While the rising price of oil is quickly reflected in the dollars flowing into your gas tank, there's another energy source that's going up even faster than oil. In fact, the price has gone is up 100% in less than a year.
Benchmark prices for some grades of electricity-generating steam coal are more than $100 for a metric ton, double September’s price. Metallurgical coal, the type used in steel making, has tripled in some contracts.
Only a year ago, it was eye-opening to see met coal contracts coming in above $100, but to see steam coal at this rate is astounding. Little wonder that investors are ecstatic about the coal industry.
Year to date, shares of Arch Coal Inc. are up 41%. The biggie of the industry, Peabody Energy Corp., has waxed 24% -- and 94% from its August trough. ... Kohler rates Massey Energy Co. a buy for its concentration in metallurgical coal, the sweet spot of the market.

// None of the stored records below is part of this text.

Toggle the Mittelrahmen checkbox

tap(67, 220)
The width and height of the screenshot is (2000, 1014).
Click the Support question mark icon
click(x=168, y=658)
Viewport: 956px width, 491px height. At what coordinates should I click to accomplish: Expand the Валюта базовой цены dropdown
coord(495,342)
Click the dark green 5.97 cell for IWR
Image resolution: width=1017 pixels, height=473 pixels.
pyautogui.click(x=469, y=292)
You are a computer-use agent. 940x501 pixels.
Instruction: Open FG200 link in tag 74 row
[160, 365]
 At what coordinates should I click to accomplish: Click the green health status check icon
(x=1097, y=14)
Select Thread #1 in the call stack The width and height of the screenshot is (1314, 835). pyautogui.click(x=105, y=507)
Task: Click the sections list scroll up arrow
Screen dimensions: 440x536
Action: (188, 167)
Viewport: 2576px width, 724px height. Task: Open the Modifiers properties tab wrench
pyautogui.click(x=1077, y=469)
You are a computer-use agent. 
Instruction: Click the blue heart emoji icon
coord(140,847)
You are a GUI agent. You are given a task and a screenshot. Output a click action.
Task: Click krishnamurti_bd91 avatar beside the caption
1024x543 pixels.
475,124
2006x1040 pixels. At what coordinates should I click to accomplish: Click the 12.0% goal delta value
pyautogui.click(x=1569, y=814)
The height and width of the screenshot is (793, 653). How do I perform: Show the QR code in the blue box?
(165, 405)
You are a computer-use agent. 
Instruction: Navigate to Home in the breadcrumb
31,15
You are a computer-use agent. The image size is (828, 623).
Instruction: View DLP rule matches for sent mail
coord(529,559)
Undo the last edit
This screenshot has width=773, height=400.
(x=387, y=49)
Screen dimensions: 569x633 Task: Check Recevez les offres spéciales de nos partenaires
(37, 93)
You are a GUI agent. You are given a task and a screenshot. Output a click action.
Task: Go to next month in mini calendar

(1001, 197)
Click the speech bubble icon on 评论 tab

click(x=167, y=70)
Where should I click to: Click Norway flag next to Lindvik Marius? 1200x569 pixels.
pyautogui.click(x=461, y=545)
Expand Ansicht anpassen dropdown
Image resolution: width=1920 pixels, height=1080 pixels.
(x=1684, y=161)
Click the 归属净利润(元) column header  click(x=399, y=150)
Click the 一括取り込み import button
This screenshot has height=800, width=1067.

You may remember Massey Energy from the number of mine deaths, from their toxic flood 25x the size of the Exxon Valdez disaster, and for having the CEO take a supreme court judge on vacation to the Rivera while his company was waiting for a decision on a $76 million judgment. Regardless, as far as the investment community is concerned, Massey is a "buy."
Nothing like that disconnect between dollars and damage.
But while the cost to the consumer hasn't been as obvious as the cost of oil, sooner or later (probably sooner) that cost is going to show up in your electric bill. And, like oil, it'll show up in the cost of everything manufactured using electricity, which is... pretty much everything.
And of course, when it comes to coal, the cost isn't all in the bill.
What we are paying up for is the dirtiest fossil fuel in the ground, infamous for wielding a heavy hand in the planet’s warming. In Beijing they wear surgical masks to ward off the soot from coal-fired plants, which then drifts across the Pacific to further foul the air over Los Angeles. That’s not all. Black lung disease, mercury and sulfur emissions and the ravaging of Appalachian mountaintops are part of the legacy that keeps our lights on.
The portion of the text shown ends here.